---------- Records to process

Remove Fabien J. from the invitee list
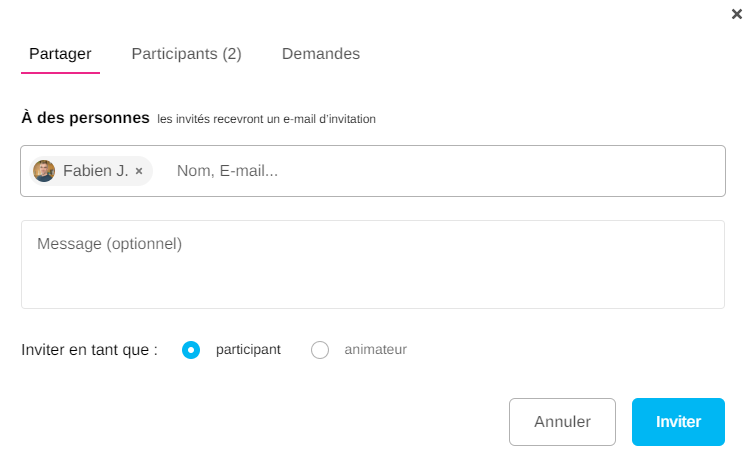Image resolution: width=750 pixels, height=467 pixels. [139, 171]
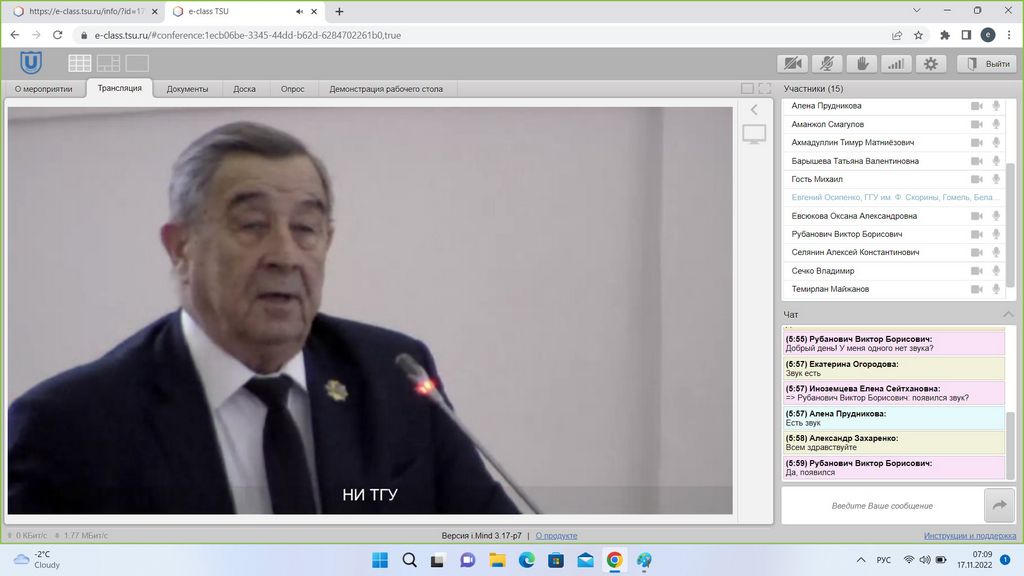Click the raise hand icon
Image resolution: width=1024 pixels, height=576 pixels.
(x=861, y=64)
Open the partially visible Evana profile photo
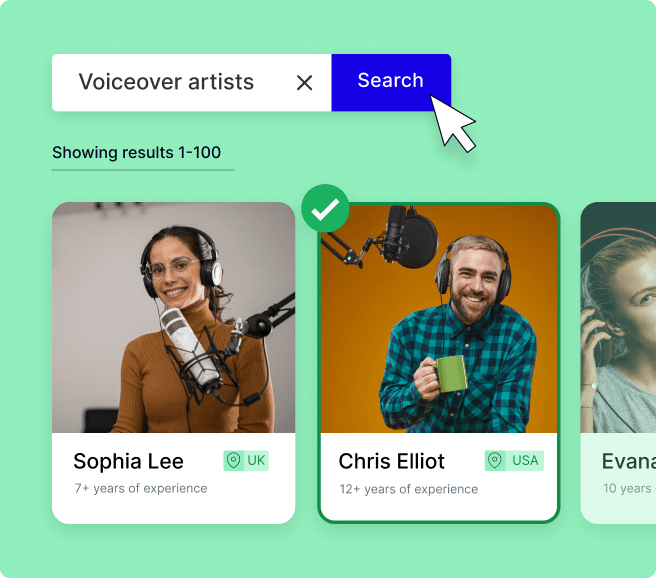 (618, 317)
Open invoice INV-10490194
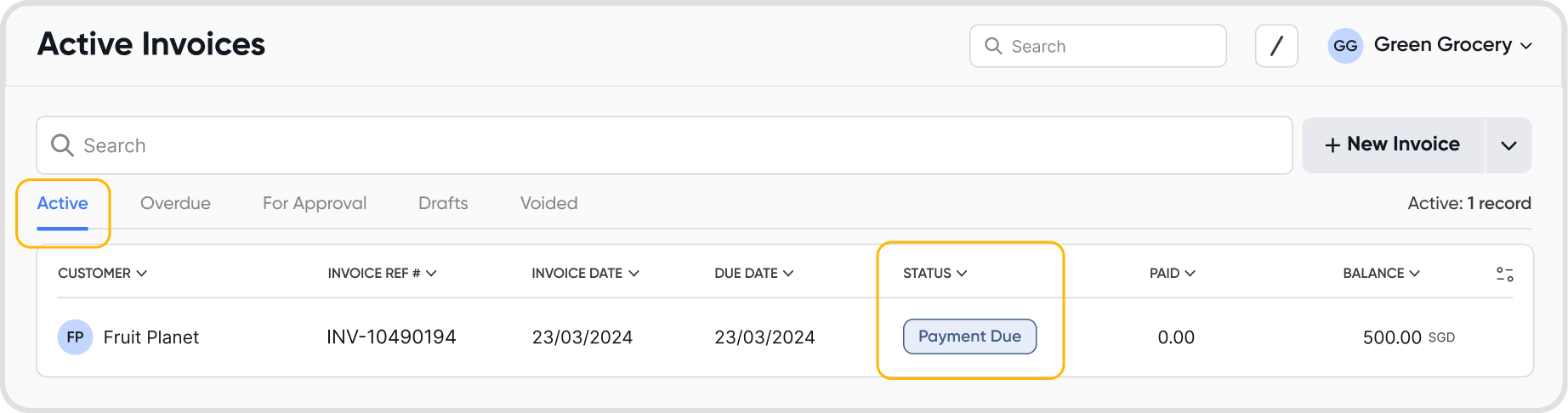 coord(391,337)
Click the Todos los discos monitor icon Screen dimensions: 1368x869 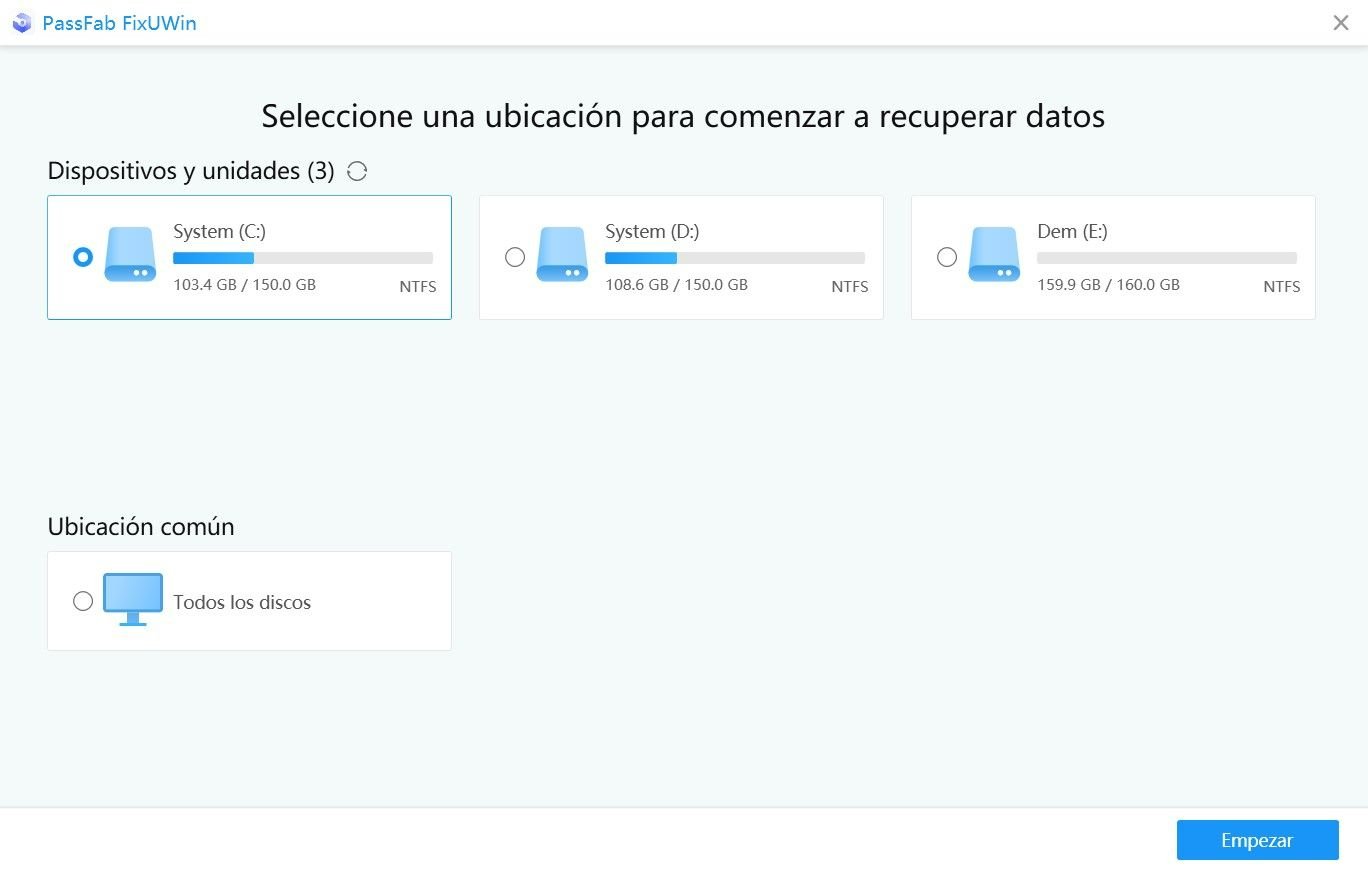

--------------------

-- What the exercise asks --
The lines to retype begin with the one containing "Open the partially" and end with the last line of the records. Reproduce them exactly and omit the pictures.

-- Solution to this problem --
Open the partially visible Evana profile photo
 (618, 317)
Open invoice INV-10490194
 coord(391,337)
Click the Todos los discos monitor icon Screen dimensions: 1368x869 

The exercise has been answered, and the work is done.